(RECORDS SHOWN begins)

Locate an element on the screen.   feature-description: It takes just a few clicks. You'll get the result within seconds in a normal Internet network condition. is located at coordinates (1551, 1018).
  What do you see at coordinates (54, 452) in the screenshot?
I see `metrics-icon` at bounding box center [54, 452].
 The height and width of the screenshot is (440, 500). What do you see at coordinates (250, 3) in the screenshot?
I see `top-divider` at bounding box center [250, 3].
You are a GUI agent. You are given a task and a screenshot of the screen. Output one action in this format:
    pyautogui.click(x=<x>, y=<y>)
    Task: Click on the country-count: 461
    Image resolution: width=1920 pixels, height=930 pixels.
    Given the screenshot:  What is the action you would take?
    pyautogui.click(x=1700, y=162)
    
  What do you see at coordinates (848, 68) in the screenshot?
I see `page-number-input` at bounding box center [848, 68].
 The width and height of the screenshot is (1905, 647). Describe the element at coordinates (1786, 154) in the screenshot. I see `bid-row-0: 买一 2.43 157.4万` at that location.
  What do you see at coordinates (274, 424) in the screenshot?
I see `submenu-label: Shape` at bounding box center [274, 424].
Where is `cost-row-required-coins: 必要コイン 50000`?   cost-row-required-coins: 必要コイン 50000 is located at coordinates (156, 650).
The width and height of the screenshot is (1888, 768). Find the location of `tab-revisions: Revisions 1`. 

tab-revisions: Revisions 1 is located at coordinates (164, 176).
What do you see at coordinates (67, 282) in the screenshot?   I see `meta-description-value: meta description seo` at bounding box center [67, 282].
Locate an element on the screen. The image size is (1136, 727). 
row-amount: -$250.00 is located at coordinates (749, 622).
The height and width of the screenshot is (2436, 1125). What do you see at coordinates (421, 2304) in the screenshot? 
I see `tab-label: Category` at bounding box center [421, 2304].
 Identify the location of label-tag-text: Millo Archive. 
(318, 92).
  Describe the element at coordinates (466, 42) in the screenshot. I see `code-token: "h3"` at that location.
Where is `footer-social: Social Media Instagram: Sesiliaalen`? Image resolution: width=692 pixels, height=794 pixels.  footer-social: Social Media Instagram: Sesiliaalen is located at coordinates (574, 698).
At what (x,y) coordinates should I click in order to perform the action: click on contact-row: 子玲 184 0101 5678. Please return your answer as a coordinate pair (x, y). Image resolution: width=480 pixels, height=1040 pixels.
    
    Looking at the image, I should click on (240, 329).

(RECORDS SHOWN ends)

AIM OF THE EXERCISE: Count the lines in the records above that contain the string "action", treating uppercase and lowercase as different. Reply with the number alone.

TASK OUTPUT: 3